Task prompt: Although the material holds pictures, none belong in the copy; transcribe exactly, and only, the lines from the one with "Given: Click the pink horizontal support line" through the end.

Dataset content:
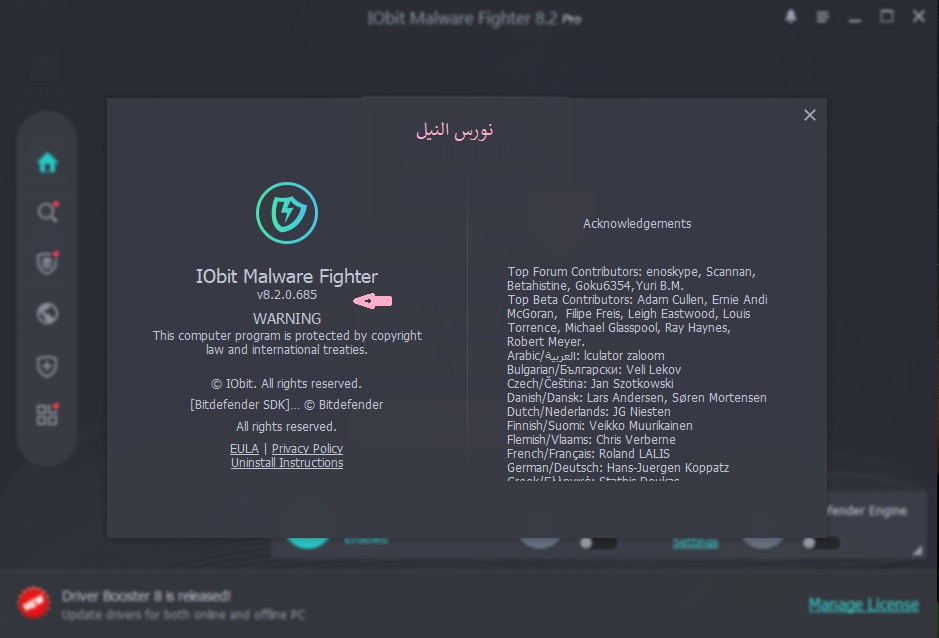Image resolution: width=939 pixels, height=638 pixels.
Task: Open the EULA link
Action: pyautogui.click(x=244, y=449)
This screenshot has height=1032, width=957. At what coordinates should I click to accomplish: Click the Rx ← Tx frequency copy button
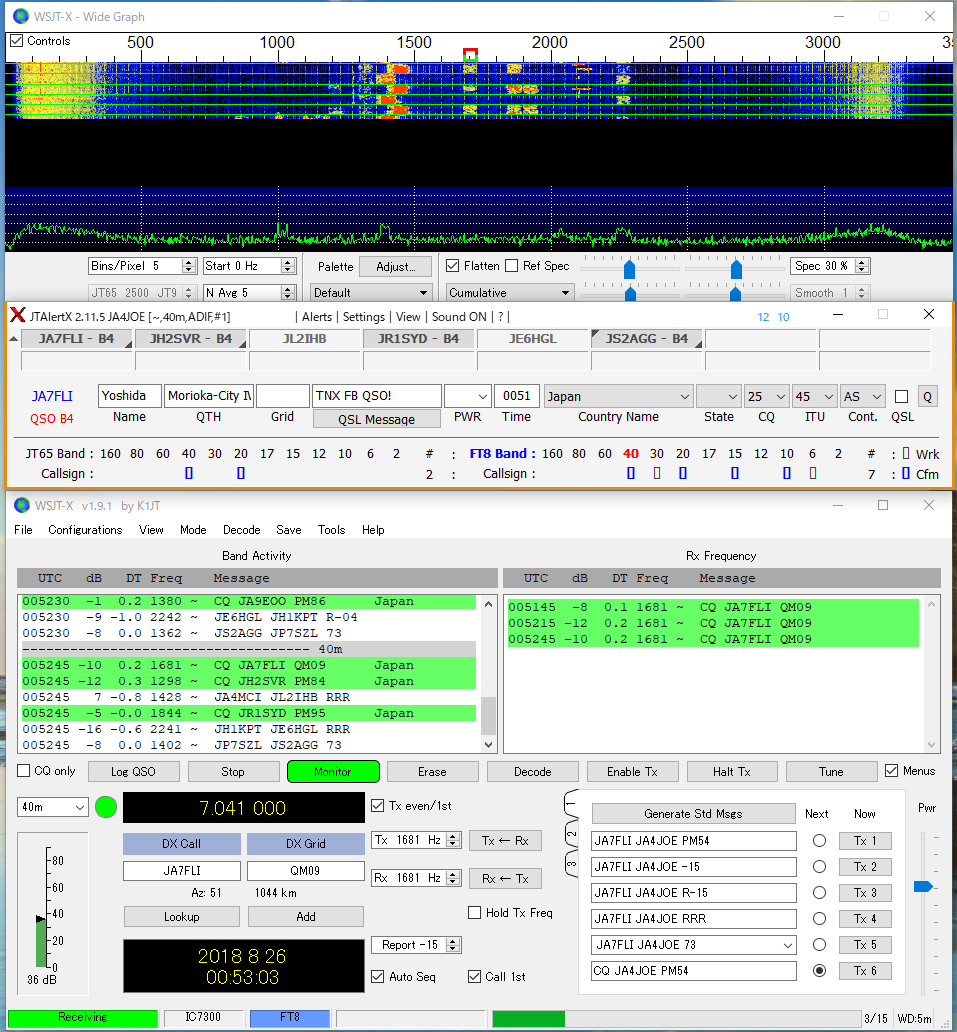(x=505, y=878)
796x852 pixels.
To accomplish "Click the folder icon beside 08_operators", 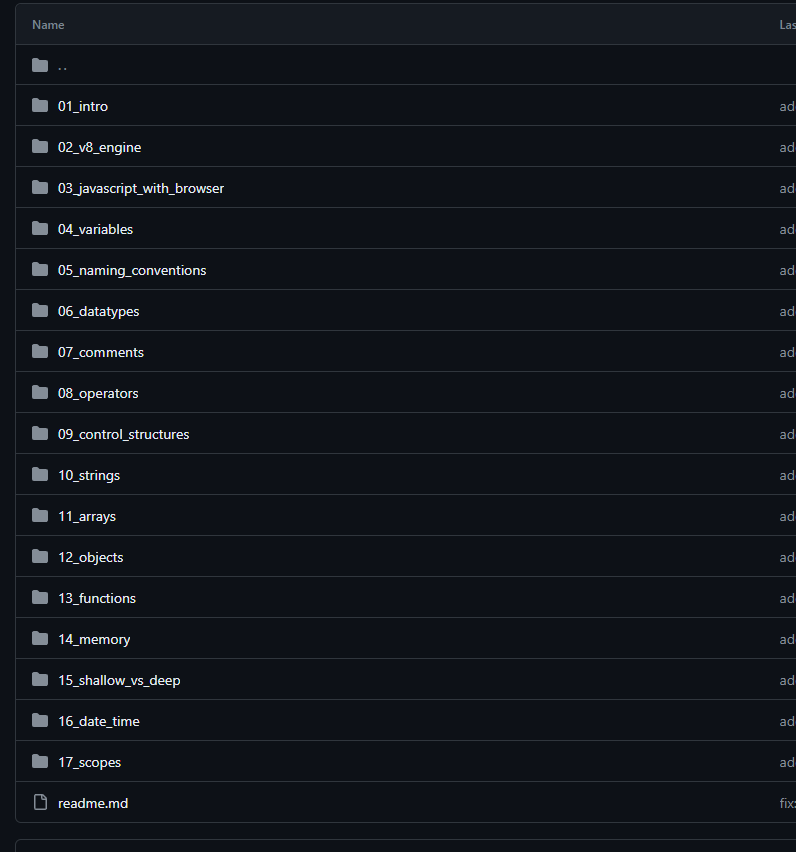I will pyautogui.click(x=40, y=393).
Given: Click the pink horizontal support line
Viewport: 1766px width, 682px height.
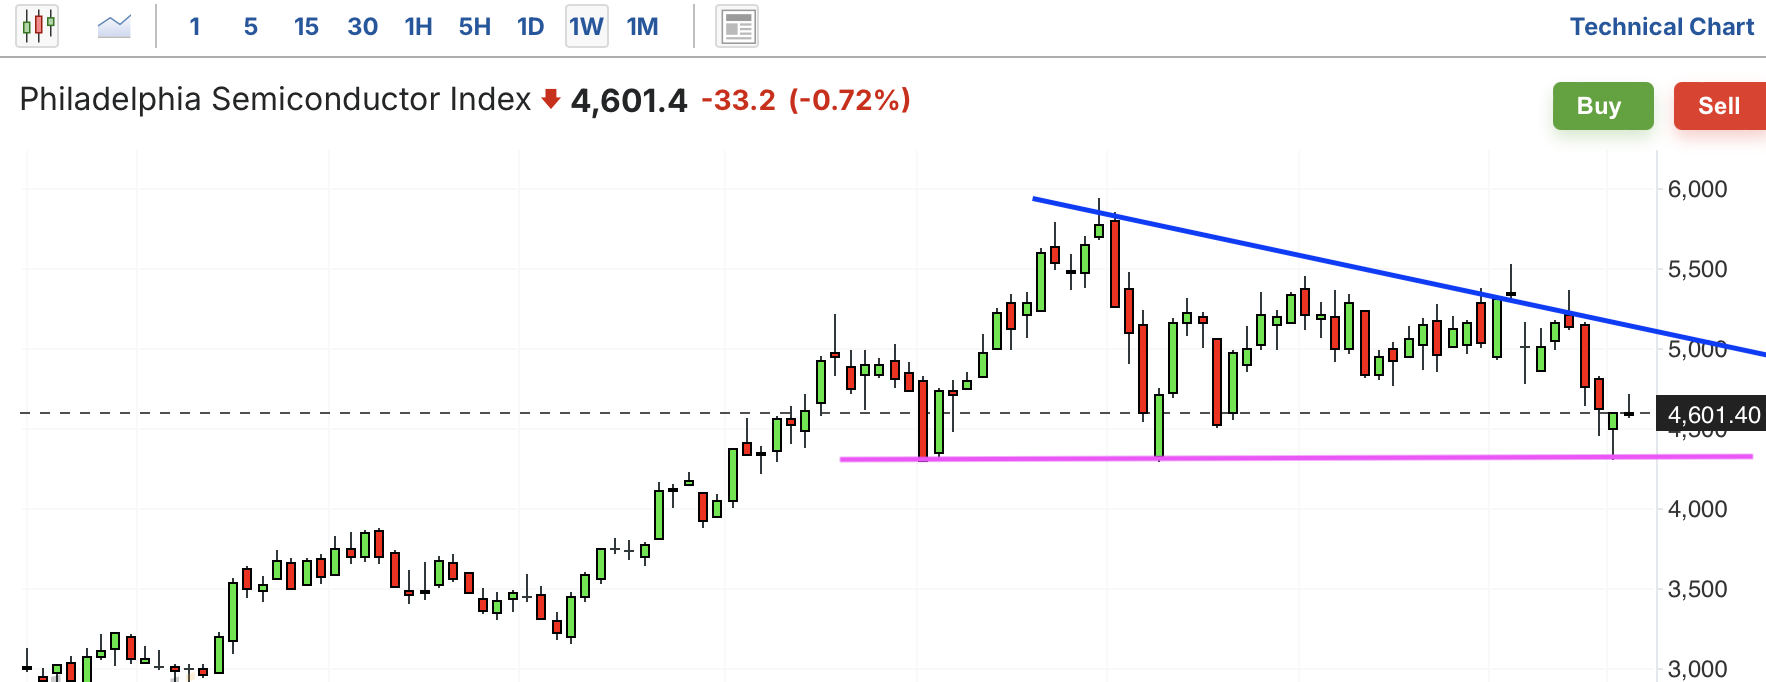Looking at the screenshot, I should point(1300,458).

Written answer:
Given: Click the pink horizontal support line
Viewport: 1766px width, 682px height.
Looking at the screenshot, I should point(1300,458).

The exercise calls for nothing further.